The truth is that we, as a Nation know better than most the importance of never giving up. This coming Sunday is the fast day of the 17th of Tammuz when we start a three-week period of mourning for the destruction of the Temple, culminating on Tisha B’Av. Every year, we hit this period of time and are forced to re-live the National pain of exile. However, we are also acutely aware that even though we have spent two thousand years being persecuted we have never given up the dream of returning to our homeland.

Five years ago, after spending a magical shabbat in Prague with thirty Young Professionals, we found ourselves vesting Theresienstadt on the Sunday afternoon before flying back to London.
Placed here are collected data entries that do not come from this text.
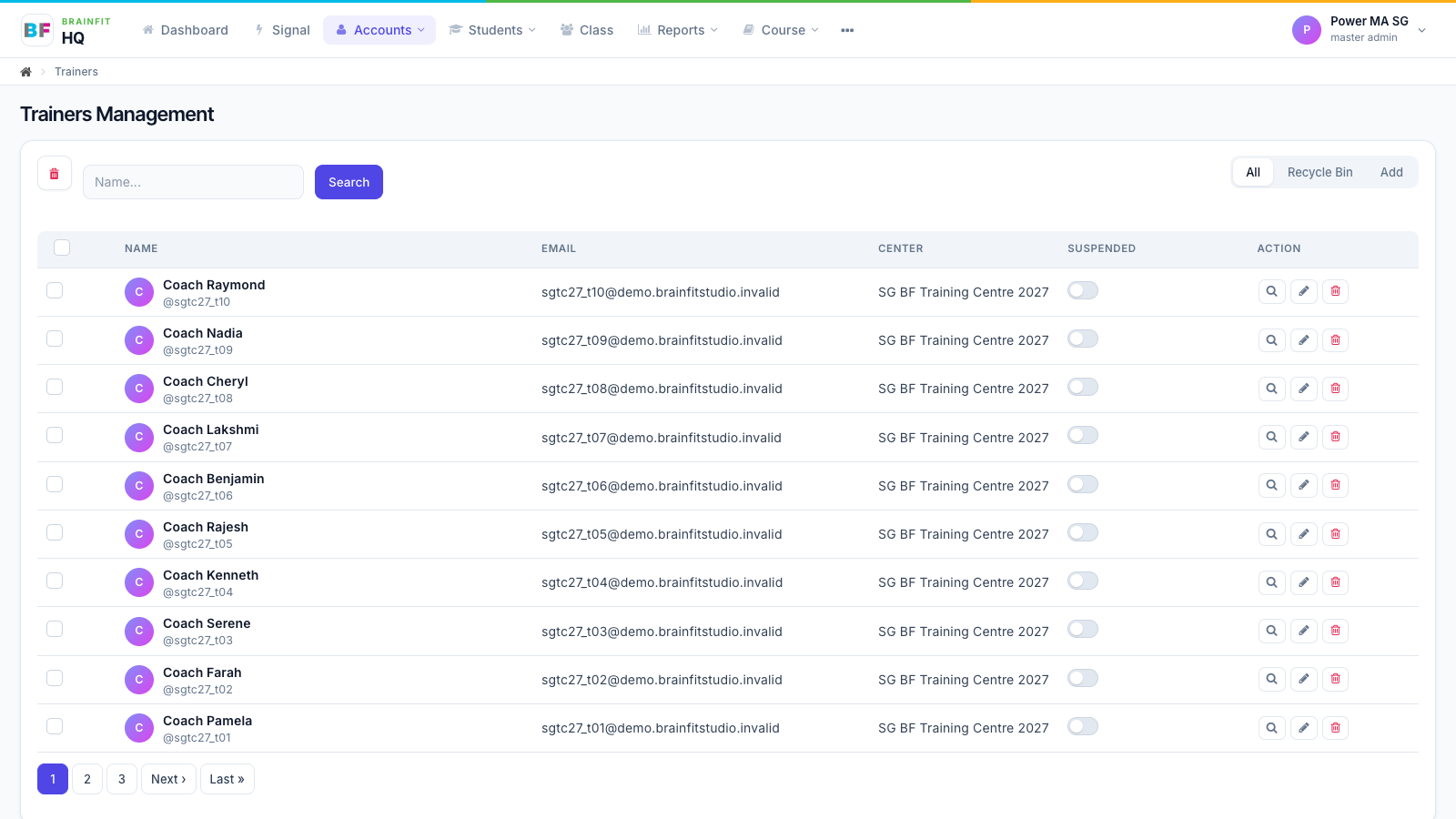Open the more options ellipsis in navbar
This screenshot has width=1456, height=819.
coord(847,30)
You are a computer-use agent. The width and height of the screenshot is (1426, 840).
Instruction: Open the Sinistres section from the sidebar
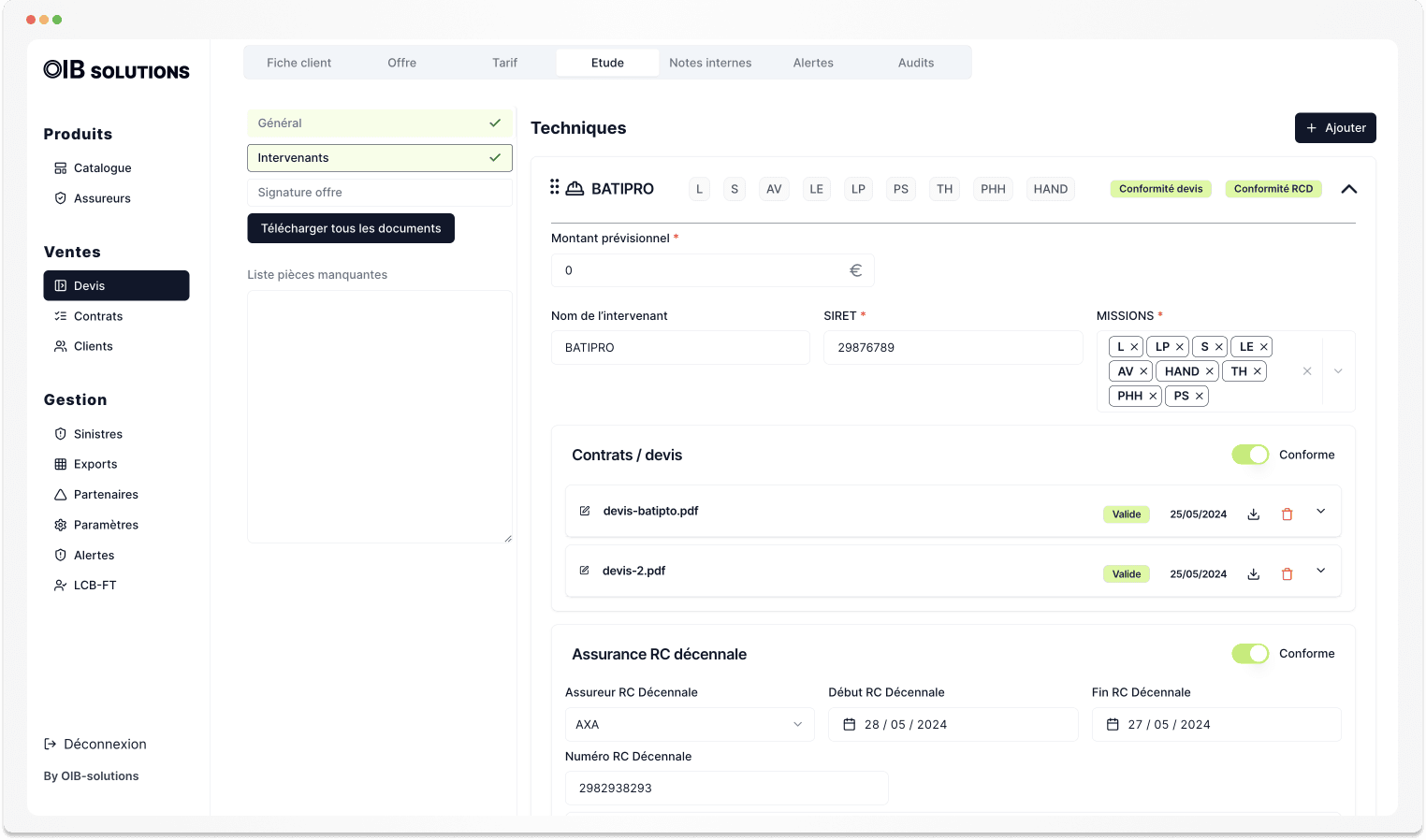97,433
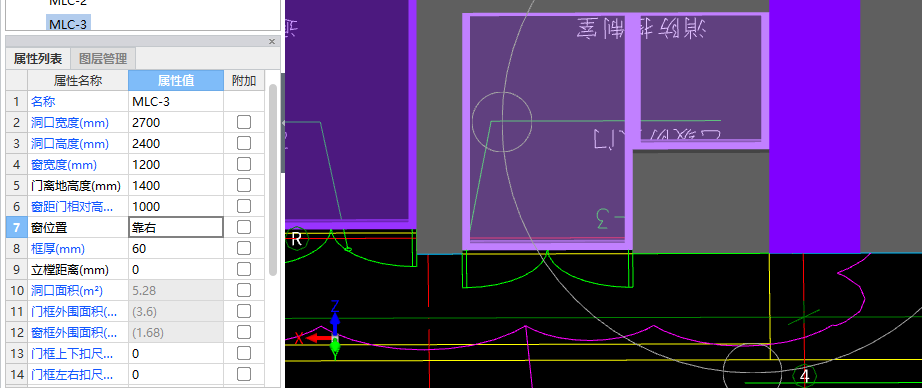Click the axis marker labeled R
The image size is (922, 388).
(x=296, y=239)
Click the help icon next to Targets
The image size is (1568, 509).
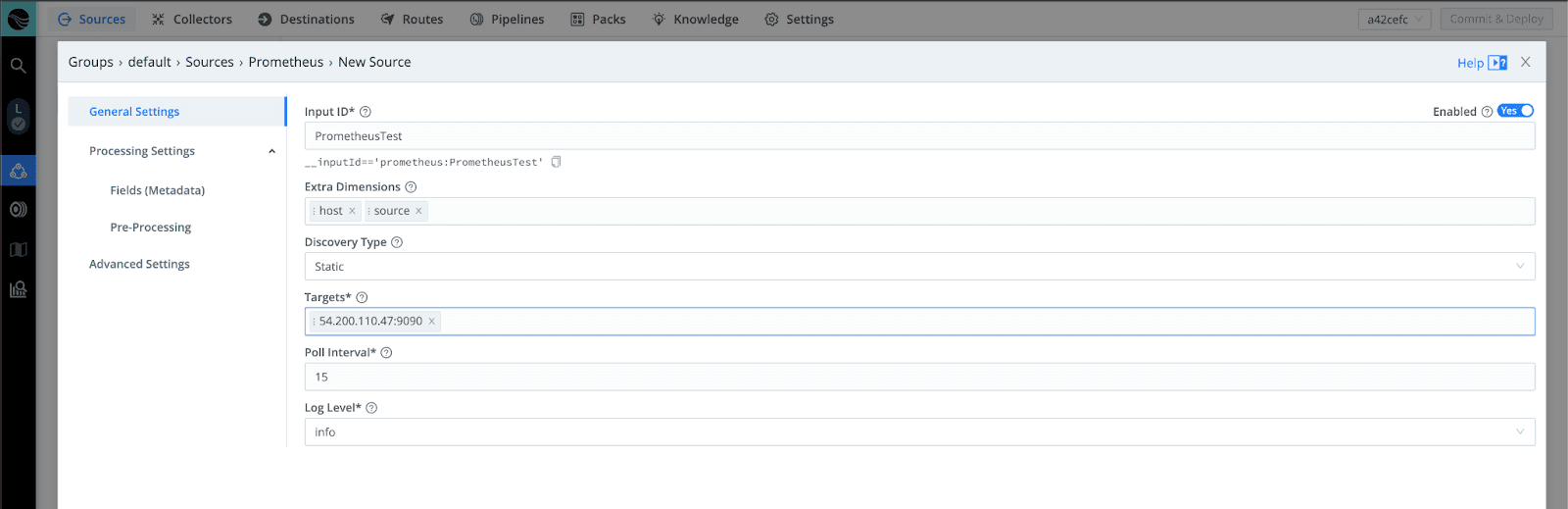tap(362, 297)
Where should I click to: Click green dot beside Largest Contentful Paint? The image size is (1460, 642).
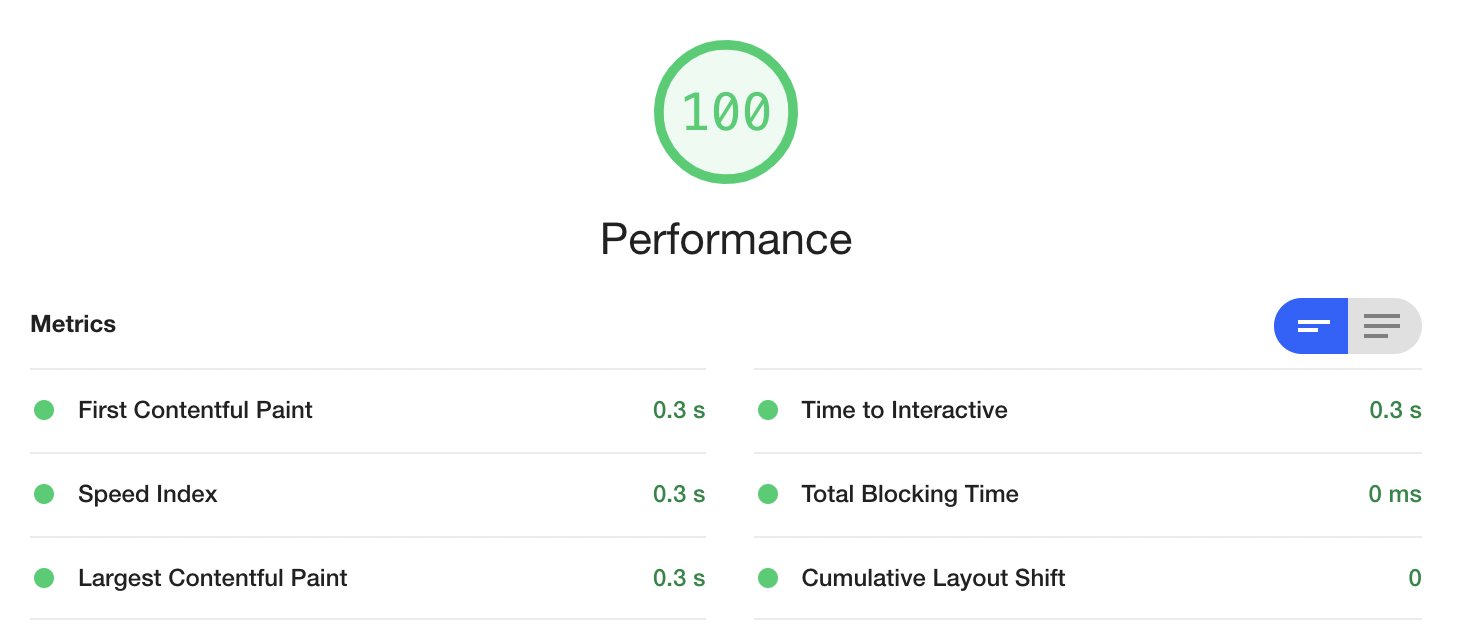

Any trip to a concentration camp is laden with emotion and this visit was no different. However, just before we left the site and headed to the airport and London, we had the opportunity to see for ourselves what Jewish hope and longing truly means.

There, in the midst of a camp where over 30,000 Jews were murdered, standing very close to the railway track used to transport Jews to Auschwitz, is a small room that had been turned into a makeshift “shul” by some of the prisoners.

There, in the midst of the suffering and cruelty of the Nazi regime, simple Jewish workers had managed to draw a selection of Hebrew liturgical inscriptions along with drawings of Jewish symbols.

As we walked into the room, my eyes were drawn to the prayer written on the front wall. It was a prayer that I recognised instantly, a prayer that we say three times a day in our Amida, the core of Jewish daily prayer services. The words on the wall stated:

ותחזינה עינינו בשובך לציון ברחמים

“May our eyes be able to envision your return to Zion in mercy.”

I closed my eyes and imagined my fellow Jewish brothers and sisters, terrorised by the brutal reign of Nazi evil, finding their comfort and hope in the knowledge that one day we will return to Jerusalem. In a place of darkness and despair, they never lost their hope. Facing death and destruction, they gazed with eyes that saw beyond the here and now.

I was reminded of the oft-quoted story from the Talmud at the end of Tractate Makkos, which recounts the visit of Rabban Gamliel, Rabbi Elazar ben Azaryah, Rabbi Yehoshua and Rabbi Akiva to the ruins of Yerushalayim. When they arrived at Temple Mount, they saw a fox running out of the area where the Holy of Holies had been. They began to cry, while Rabbi Akiva laughed.

“They said to him, ‘Why are you laughing?’” He responded, “Why are you crying?’”

The Rabbis answered that their tears flowed from the deep pain of seeing the holiest place on earth being desecrated to the extent that wild animals walked on the site of the Holy of Holies.

But Rabbi Akiva was laughing. The Talmud recounts that his joy was borne from the anticipation of the Third Beis Hamikdash becoming a reality. Just as all the prophecies about the Temple's destruction had been actualised, Rebbi Akiva gazed with eyes that saw beyond the here and now and actualised the prophecy of the final redemption.

And so too, two thousand years later, the inmates of Theresienstadt, barely surviving in the throes of the Shoah’s horror, anticipated the redemption. In the darkest place of destruction, we dreamt of rebuilding.

And so too us. We dream of rebuilding. And we have every opportunity to lay our bricks. With every mitzvah and act of chesed; with every effort of Jewish Unity and joy, we lay a brick in the future Beis Hamikdash. Every day is another opportunity for us to bring about the dream of Rebbe Akiva; the dream of Theresienstadt's inmates and the dream of our people for over two millennia so that once again we will be able to gaze upon the rebuilt Yerushalayim.